Synthesis of N-vinyl pyrrolidone by acetylene process in a microreactor

doi:10.16085/j.issn.1000-6613.2021-1518

Abstract

Abstract:

Vinylation reaction of 2-pyrrolidone with acetylene to synthesize N-vinyl pyrrolidone was successfully implemented in a microreactor, which had the advantages of the intrinsic safety of acetylene and intensified gas-liquid mass transfer. To realize the efficient transformation of the reactants, the liquid phase was recycled to obtain the sufficient gas-liquid contact time. The effects of reaction temperature, KOH content, internals in the microreactor and acetylene purifier on vinylation reaction with the recycled liquid phase were investigated in detail. The results showed that both reaction temperature and KOH content had significant effects on the selectivity to N-vinyl pyrrolidone. The higher reaction temperature and higher catalyst content caused the reduction of the selectivity seriously, among which a better result of >95% selectivity to NVP can be achieved by comprehensive control of these two operation conditions. The application of internals improved the mixing efficiency and promoted the gas-liquid mass transfer rate evidently. As a comparison, the yield of NVP was increased by 28.7% (without promoters) against the semi-continuous process in autoclaves, and the reaction time was shortened as well.

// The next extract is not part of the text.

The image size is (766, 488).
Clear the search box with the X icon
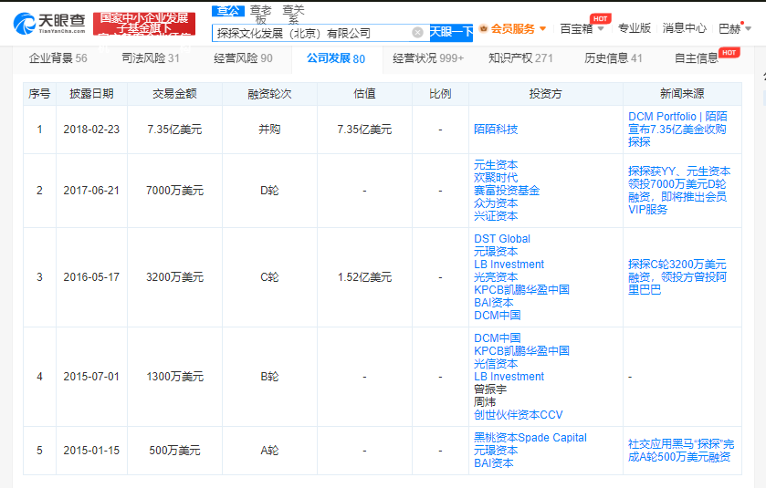[x=417, y=33]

Key words: microreactor, vinylation reaction, gas-liquid reaction, acetylene, N-vinyl pyrrolidone (NVP)

摘要：

搭建了以商用微反应器为核心的气液微反应系统，成功实现了加压乙炔法合成N-乙烯基吡咯烷酮（NVP）的产品过程，采用液相循环方式完成反应物2-吡咯烷酮的高效转化，全面考察了反应温度、KOH含量、内构件数量和原料乙炔纯化对液相反应的影响。结果表明，反应温度和KOH含量对选择性有显著影响，高温和高含量催化剂会严重降低产物NVP的选择性，综合调控反应温度和KOH含量，可保证产物选择性在95%以上；微反应器中内构件的存在有利于促进气液传质过程；反应体系水分的脱除有助于循环反应中转化率和选择性的提高；与高压釜相比，产物NVP收率提高了28.7%（无助剂），反应时间有适当缩短。

关键词: 微反应器, 乙烯化反应, 气液反应, 乙炔, N-乙烯基吡咯烷酮

CLC Number:

TQ236

YAN Lifang, CHU Bozhao, ZHONG Siqing, CHENG Yi. Synthesis of N-vinyl pyrrolidone by acetylene process in a microreactor[J]. Chemical Industry and Engineering Progress, 2022, 41(6): 2902-2909.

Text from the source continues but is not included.